Tennis

Il tennis riparte dall’Australian Open

Djokovic resta l’uomo da battere

Dopo poco più di due mesi di sosta invernale, il tennis mondiale è finalmente ripartito e i migliori tennisti al mondo, eccezion fatta per il Re Roger Federer che non è ancora al suo meglio, sono tutti in Australia per il primo Slam stagionale. Sebbene l'organizzazione da parte della Federazione e delle autorità locali abbia destato non poche polemiche, il grande tennis è finalmente ripartito e non vediamo l'ora di scoprire chi riuscirà a portarsi a casa il primo Open di questo 2021.




Djokovic resta l'uomo da battere, ma Nadal, Medvedev e Thiem sono lì

Anno nuovo, gerarchie vecchie. Nel tennis funziona così da più di 15 anni, ovvero da quando i "Big Three" Nadal, Federer e Djokovic hanno fatto la loro apparizione sulla scena mondiale. Se, come detto, Roger Federer non sarà in campo a causa del recupero dall'infortunio al ginocchio che è stato più lungo del previsto, Nadal e Djokovic sono già a Melbourne da più di due settimane e si presentano nuovamente come gli uomini da battere. Mentre restano le incognite sulla condizione fisica del maiorchino, che però nelle ultime settimane ha lasciato intendere di essere già carico in vista delle nuova stagione, Novak Djokovic è già sceso in campo sbarazzandosi senza troppi problemi di un comunque dignitoso Chardy. Troppo forte il serbo che dopo qualche passaggio a vuoto nel 2020 pare essere tornato quella macchina da guerra capace di scrivere record su record. L'ultimo traguardo da raggiungere per consacrarsi definitivamente nell'Olimpo del tennis di ogni tempo è il record di settimane consecutive al primo posto della classifica ATP, attualmente fissato a 310 settimane e detenuto da Federer ma che sembra destinato a essere battuto nei prossimi mesi.
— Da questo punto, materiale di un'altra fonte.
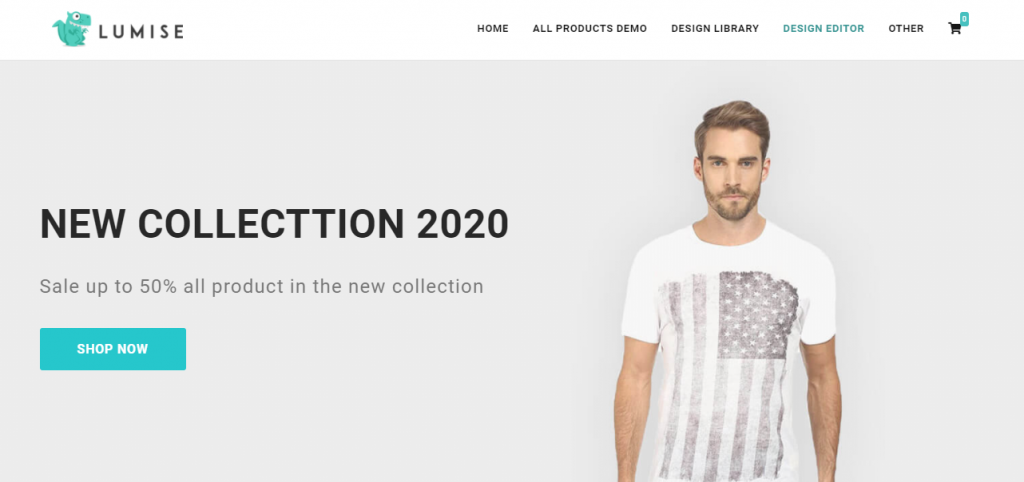Go to the HOME menu item
The width and height of the screenshot is (1024, 482).
pyautogui.click(x=492, y=29)
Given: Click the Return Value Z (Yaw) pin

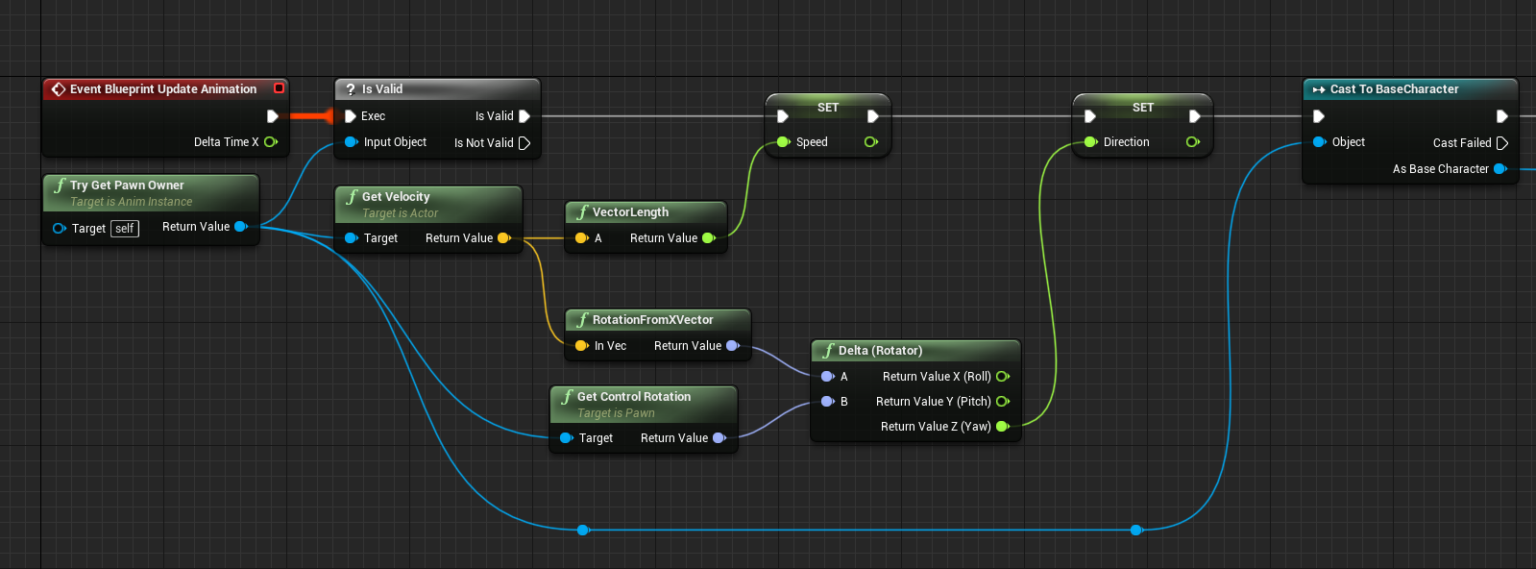Looking at the screenshot, I should 1002,426.
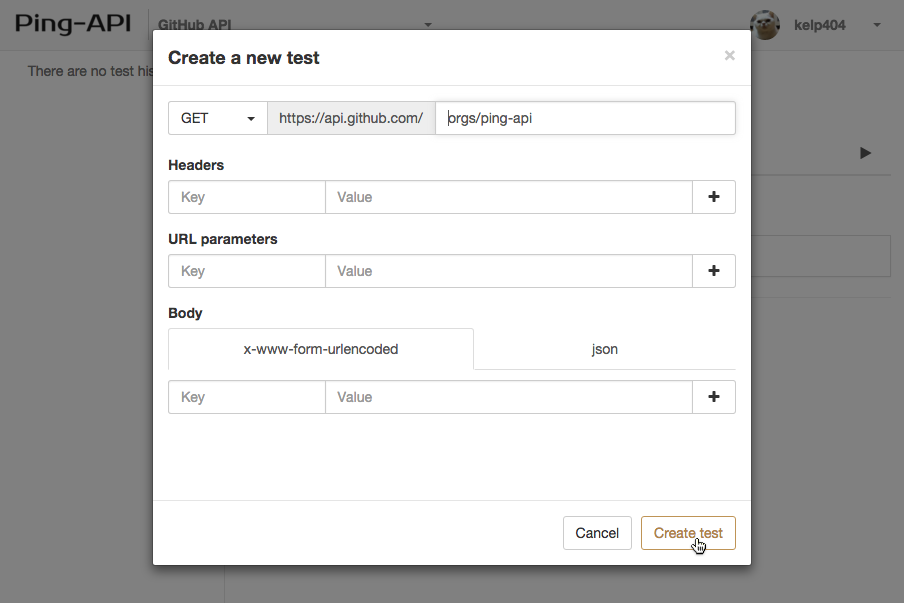The width and height of the screenshot is (904, 603).
Task: Click the plus icon in Headers row
Action: (714, 197)
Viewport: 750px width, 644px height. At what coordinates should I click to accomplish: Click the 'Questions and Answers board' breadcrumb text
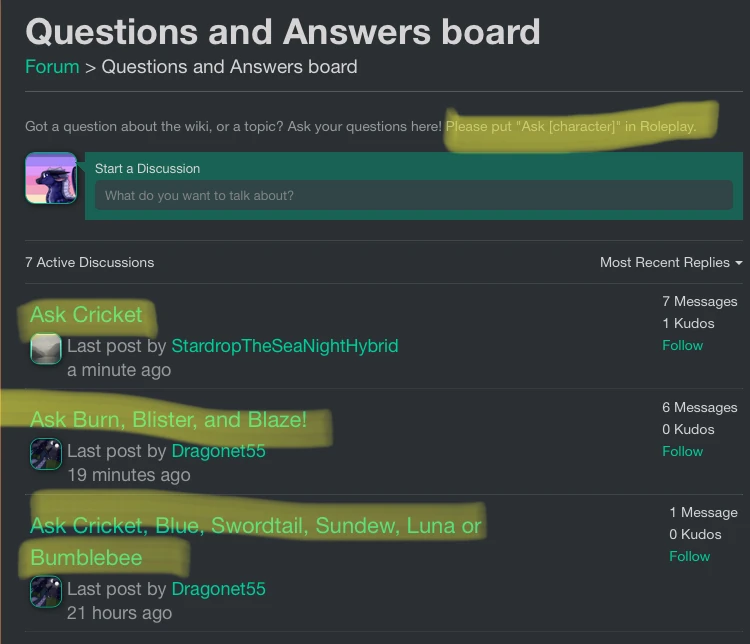click(229, 67)
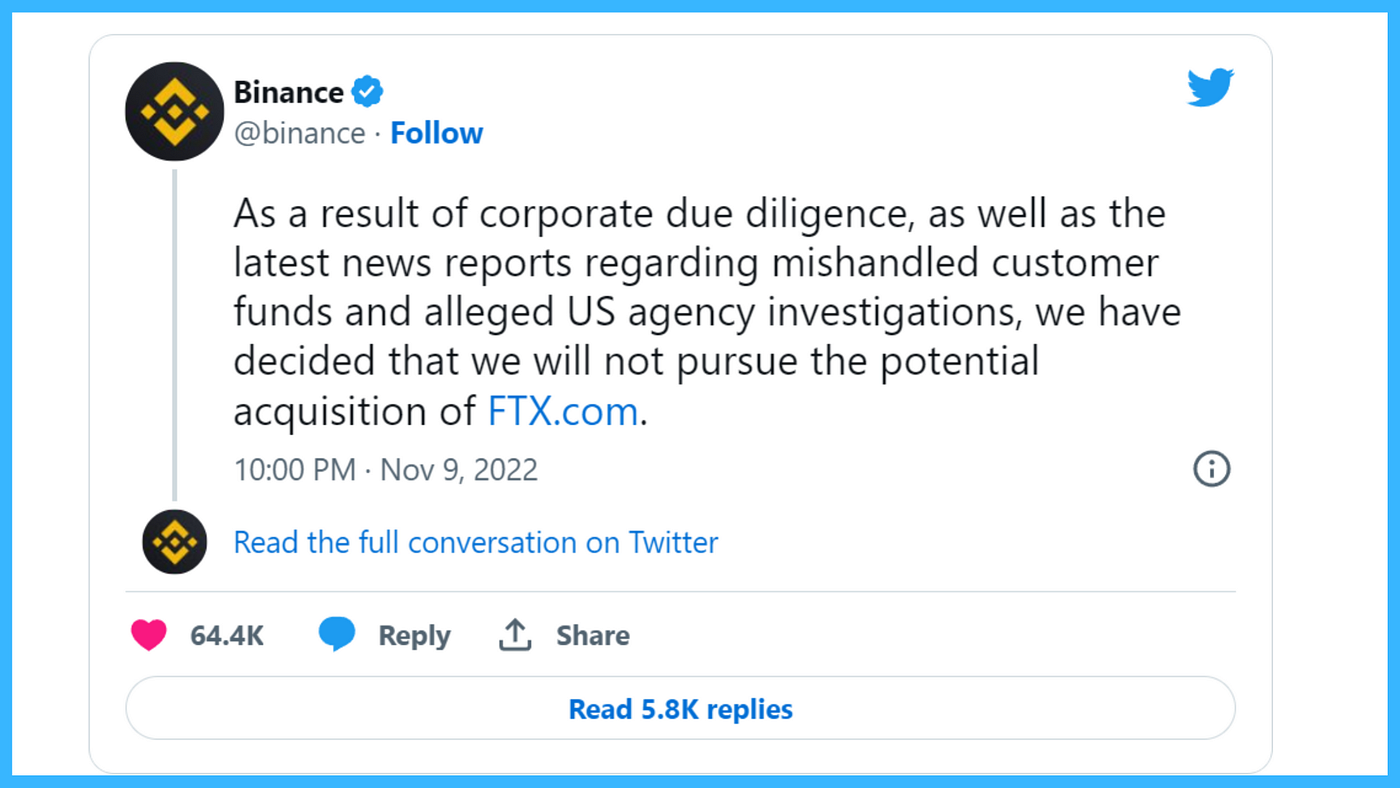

Nole, da 305 settimane numero uno al mondo, continua a dimostrare una solidità fisica e mentale fuori dal comune e la sua supremazia è testimoniata anche dal fatto che nonostante la concorrenza delle nuove generazioni diventi sempre più spietata, secondo le scommesse Australian Open di Betway, a quota 2,20, Djokovic sia il favorito indiscusso per la vittoria dell'Australian Open in corso in queste settimane a Melbourne.





Le aspettative sugli azzurri

Dopo anni di risultati che definire deludenti è riduttivo, il nostro tennis è tornato grande e il merito è dei tanti atleti, soprattutto giovani e giovanissimi, che stanno riuscendo a esprimersi ad altissimi livelli. Le prestazioni di Sonego, Sinner, Berrettini e Fognini ci raccontano molto del buon momento di forma del nostro movimento ma, se possibile, non riescono a dire tutto quanto ci sarebbe da dire. Sono quattro i tennisti azzurri in top 40, ma la sensazione è che tutti e quattro siano in sensibile crescita e che tutti e quattro potranno continuare la propria scalata alla vetta della classifica ATP. Al momento il numero uno degli azzurri è Matteo Berrettini: il romano è reduce da un 2020 non propriamente esaltante, ma in questo 2021 ha già dimostrato di essere tornato sui livelli di due anni fa, quando riuscì dapprima a conquistare la semifinale degli US Open e, poi, a garantirsi l'accesso alle NITTO ATP FINALS di Londra. Proprio le FINALS, torneo che viene disputato ogni anno tra i migliori otto tennisti dell'anno solare, a partire dal 2021 si giocheranno in Italia e l'obiettivo, neanche troppo velato, di tutti i nostri ragazzi è di conquistarsi il pass per questo prestigiosissimo torneo. Mentre Fognini è in netta ripresa dal punto di vista fisico dopo la doppia operazione alle caviglie che ha subito lo scorso anno, Jannik Sinner continua a incantare. Nonostante la sconfitta al primo turno degli Australian Open giunta dopo quattro ore di battaglia contro il canadese Shapovalov, Sinner è ormai una certezza del nostro movimento e a soli 19 anni si candida quale futuro campione. L'altoatesino si è appena portato a casa il primo torneo stagionale, l'ATP 250 di Melbourne, il secondo torneo tra i grandi in carriera, ed è ormai a ridosso della TOP 30. C'è poi Lorenzo Sonego, che dopo essere stato individuato per anni come il futuro numero uno del tennis azzurro e aver deluso le aspettative, ha ritrovato la serenità e, di colpo, è tornato a giocare un gran tennis che soprattutto nella fase conclusiva del 2020 gli ha permesso di risalire le classifica e di chiudere al 35o posto.

Il grande tennis mondiale riparte dall'Australia e non vediamo l'ora di scoprire cosa ci regalerà questo 2021 che è già partito col botto.